- _Your assignment_
Go through the listing and pick out each line with the word "height" in it.

- _Supplied records_

============================================================

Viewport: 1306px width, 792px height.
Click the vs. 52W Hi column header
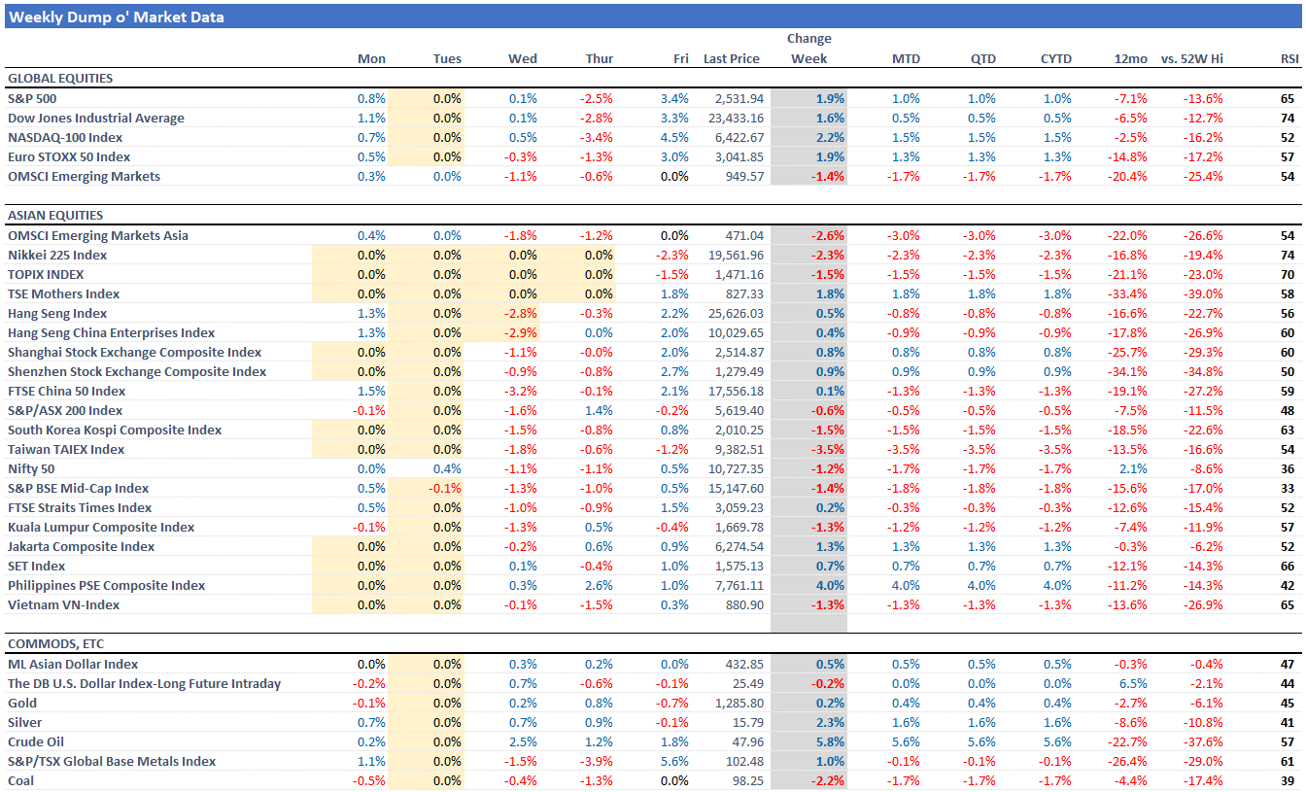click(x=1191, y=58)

============================================================

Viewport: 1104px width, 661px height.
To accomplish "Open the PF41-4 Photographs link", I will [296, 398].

============================================================

- _Expected answer_
Viewport: 1306px width, 792px height.
Viewport: 1104px width, 661px height.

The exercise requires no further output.